First, the Talks have provided a mechanism short of the use of force for dealing with North Korea. The response to North Korea’s nuclear test in late 2006 was not a military attack. It was sustained pressure (including the coercive power of an attack option left on the table and intensive encouragement from China) which led to a resumption of the Six-Party Talks in early 2007 and the February agreement mentioned at the start of this chapter. Like all multilateral processes involving exhaustive discussions which for years can go nowhere, the Six-Party Talks process has had plenty of critics. But few, if any, of its detractors have come up with a better approach to addressing North Korea’s nuclear weapons program. The Six-Party Talks is one of those processes (like the Asia-Pacific Economic Cooperation (APEC) in the early 1990s) that would need to be invented if it was not already available. In other words, it is better to judge the efficacy of the Six-Party Talks against the uncertain and incomplete outcomes which non-existent or non-effective alternatives might provide rather than against some absolutist but fantastical goal of complete North Korean nuclear disarmament. In dealing with North Korea, as the author has argued elsewhere, the least ugly option is king.[2]

Second, through the Six-Party Talks process North Korea has been held in a loose but multilateral embrace of five significant regional powers. Differences certainly remain between them in their positions. Japan is the unhappiest. Its refusal to provide financial assistance to North Korea until Pyongyang addresses the outstanding abductee issue is rather like asking for a 30-minute start in the Olympic marathon: it simply will not happen. But Japan genuinely feels that a nuclear North Korea—its near neighbour under whose missile shadow it falls—is getting too good a deal.[3] This has opened up some tensions between Japan and the United States, which views North Korea as a proliferation risk on the other side of the Pacific Ocean. And China continues to see North Korea as a domestic instability risk across the border. There is no doubt that different motivations are in play here.

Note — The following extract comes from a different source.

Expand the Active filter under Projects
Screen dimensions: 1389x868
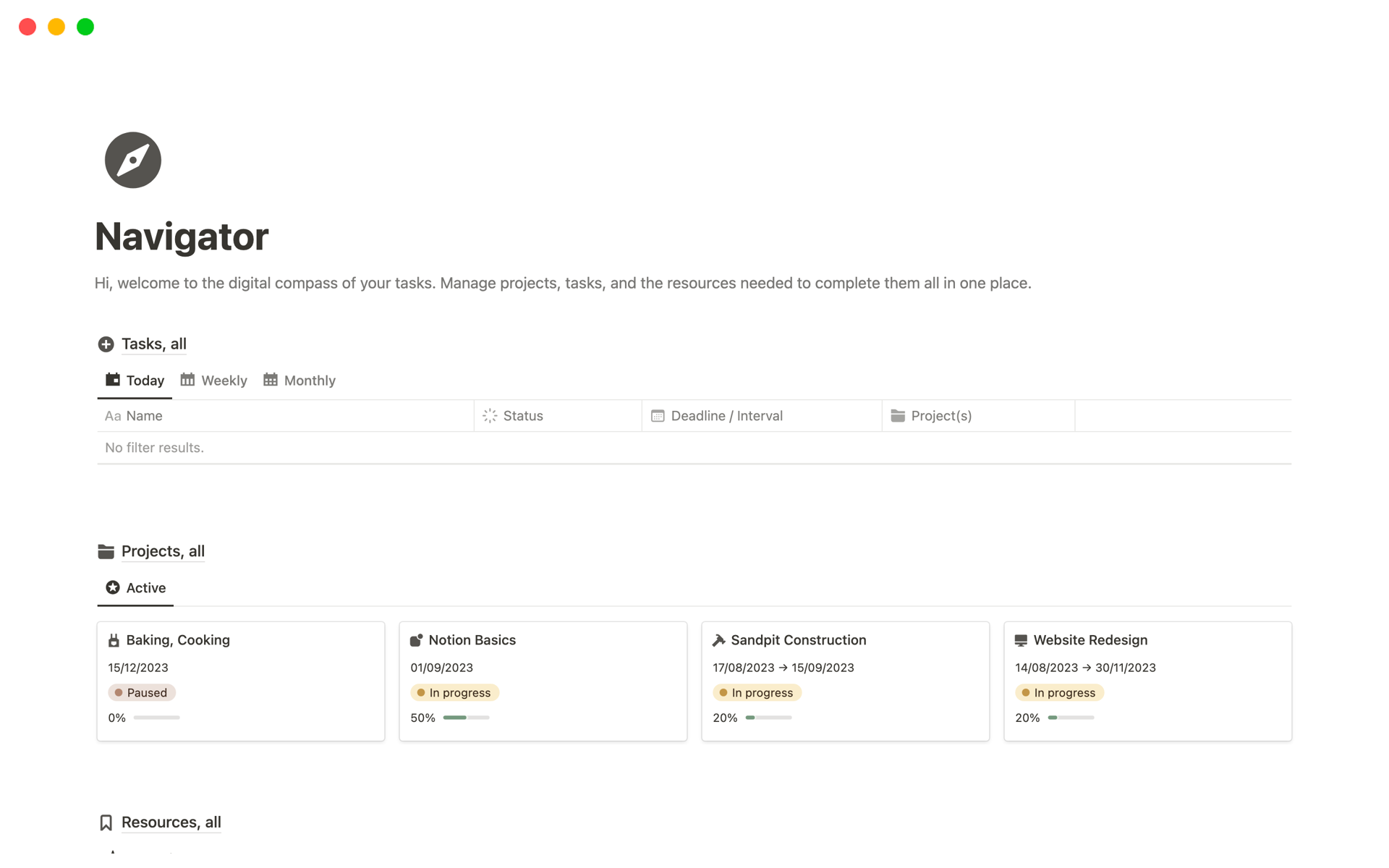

Yet, through the Six-Party Talks process, these three largest powers in East Asian security affairs—the United States, China and Japan—have been required to explore and negotiate the differences in their policies towards an urgent regional security issue. Their policy convergence is certainly incomplete. They do not always agree and the Six-Party Talks process may end up with a result that none of them are entirely satisfied with. But they have found enough common interests to remain part of the process despite the difficulty of dealing with North Korea. If the Six-Party Talks can be a modest way of encouraging great power cooperation in Asia, it will have been worth the effort. This means that even if the final impact of the Talks process on the North Korean nuclear weapons program is less than decisive, it may have done something even more important for Asia. What is special about the Six-Party Talks is not that it is focused on the North Korean nuclear situation per se. The Talks process is special because all of the major powers in East Asia are sitting around the table working on an important security issue.[4]




[1] See Ministry of Foreign Affairs of the People’s Republic of China, ‘Initial Actions for the Implementation of the Joint Statement’, 13 February 2007, available at <http://www.fmprc.gov.cn/eng/zxxx/t297463.htm>, accessed 17 June 2009.

[2] See Robert Ayson and Brendan Taylor, ‘Attacking North Korea: Why War Might be Preferred’, Comparative Strategy, vol. 23, no. 3, July–September 2004, pp. 263–79.

[3] For a more recent account, see Michael Green and James J. Przystup, ‘The Abductee Issue is a Test of America’s Strategic Credibility’, PacNet, no. 47, Pacific Forum-CSIS, Honolulu, 15 November 2007.

[4] For a much less positive assessment, see Mitchell Reiss, ‘A Nuclear-Armed North Korea: Accepting the ‘Unacceptable’?’, Survival, vol. 48, no. 4, Winter 2006–07, pp. 97–109.